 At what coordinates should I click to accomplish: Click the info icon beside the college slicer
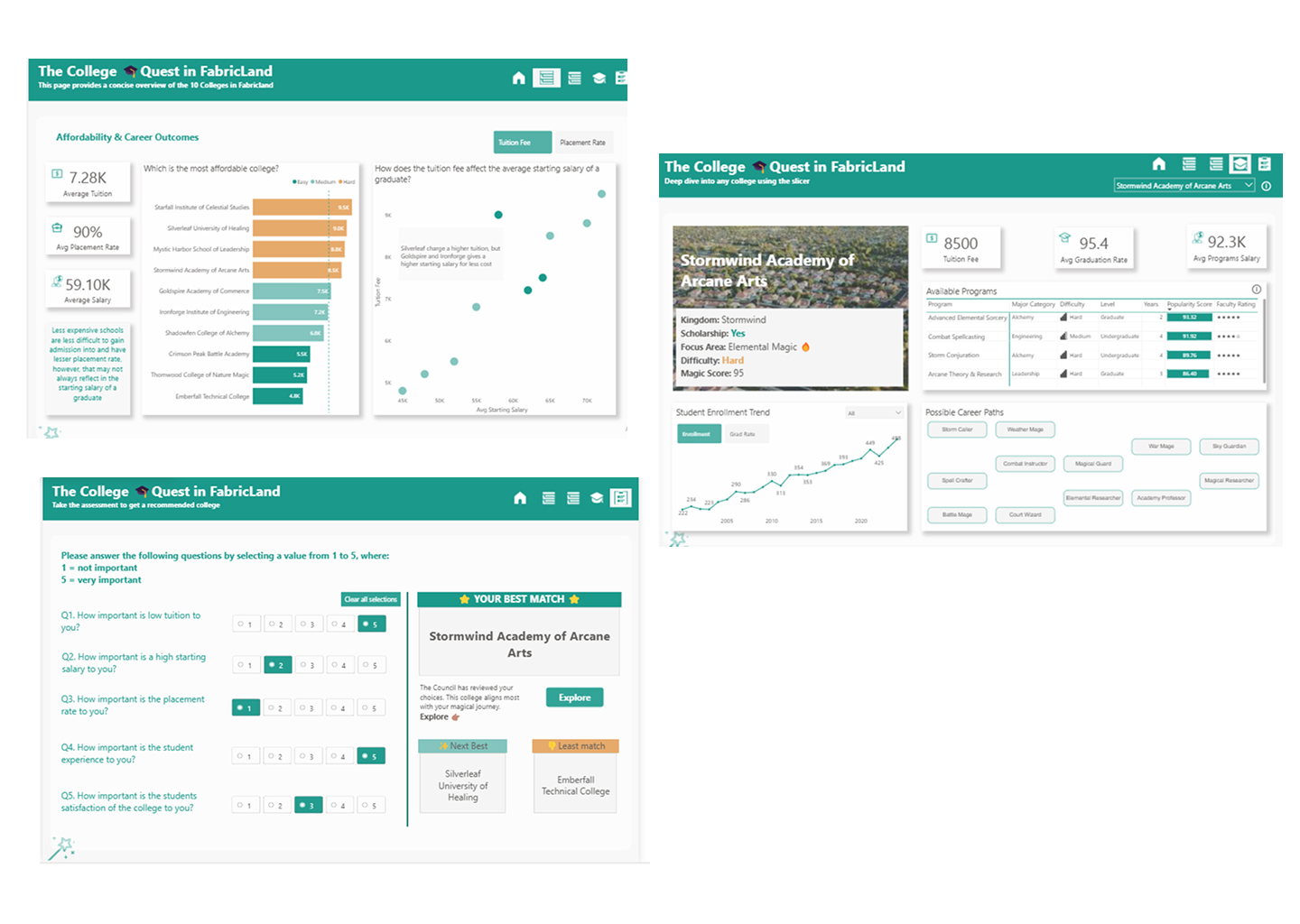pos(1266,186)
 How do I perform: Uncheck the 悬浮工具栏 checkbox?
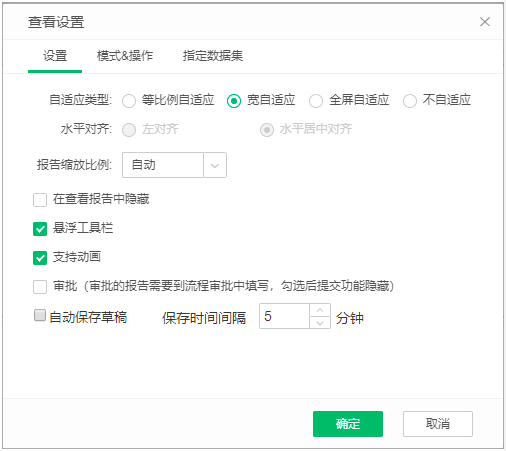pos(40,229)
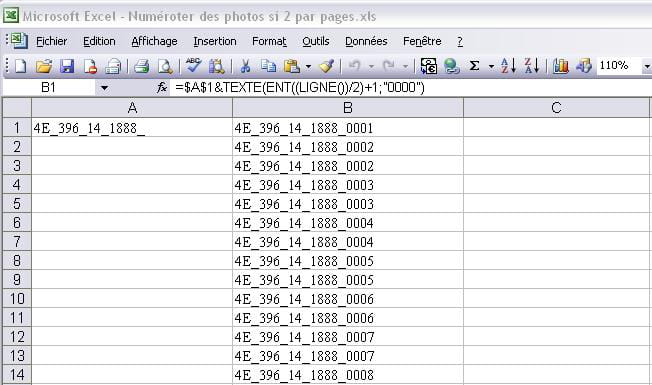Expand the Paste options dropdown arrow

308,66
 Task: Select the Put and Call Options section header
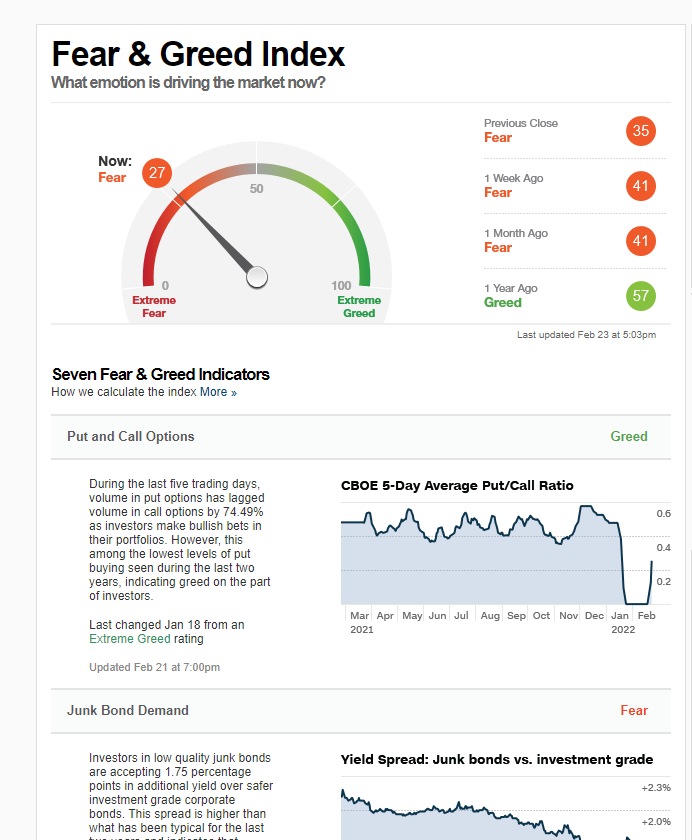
┄┄┄┄┄┄┄┄┄┄
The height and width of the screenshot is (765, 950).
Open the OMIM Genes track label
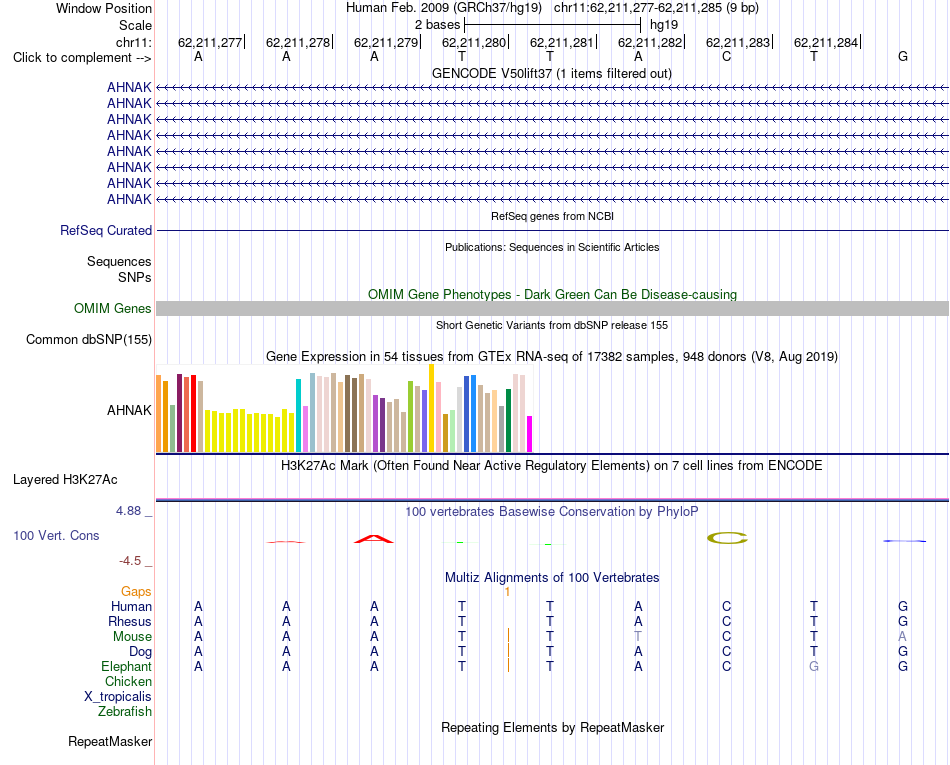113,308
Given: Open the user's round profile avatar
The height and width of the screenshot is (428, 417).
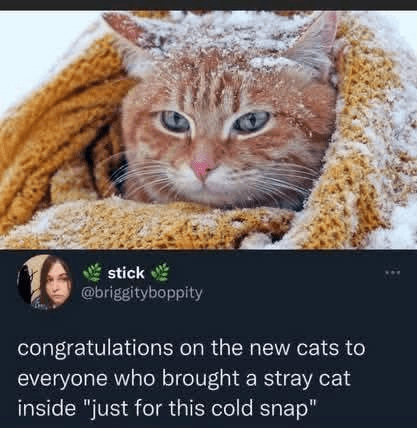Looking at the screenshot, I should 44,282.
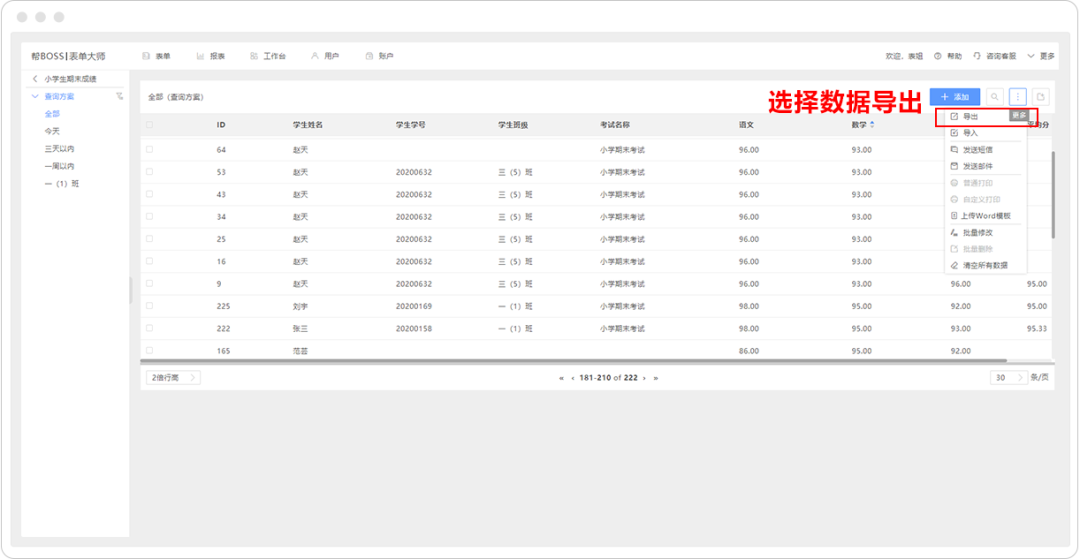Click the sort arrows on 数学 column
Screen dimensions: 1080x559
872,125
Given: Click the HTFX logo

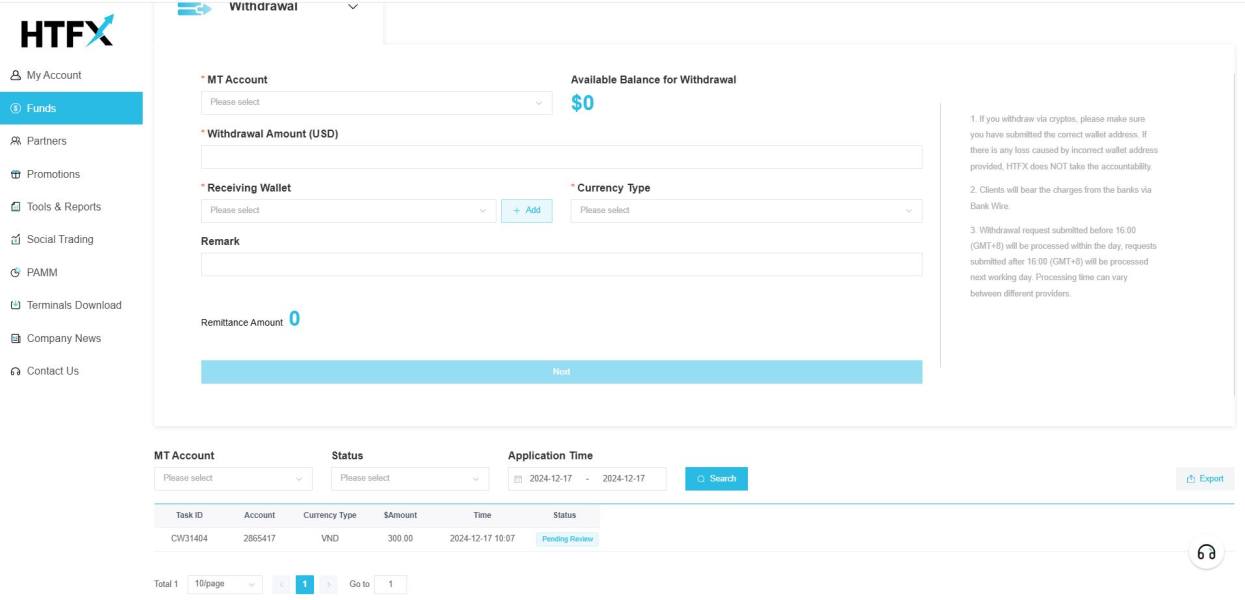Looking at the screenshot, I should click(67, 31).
┄┄┄┄┄┄┄┄┄┄
» **Your assignment**: Copy exactly the lines of the entries above from the one containing "At what coordinates" through the one containing "Task: Select the". Both end lines count; pictures do not.

» **Task result**:
 At what coordinates should I click to accomplish: Click the info icon beside the college slicer
pos(1266,186)
 How do I perform: Uncheck the 悬浮工具栏 checkbox?
pos(40,229)
Expand the Paste options dropdown arrow

308,66
 Task: Select the Put and Call Options section header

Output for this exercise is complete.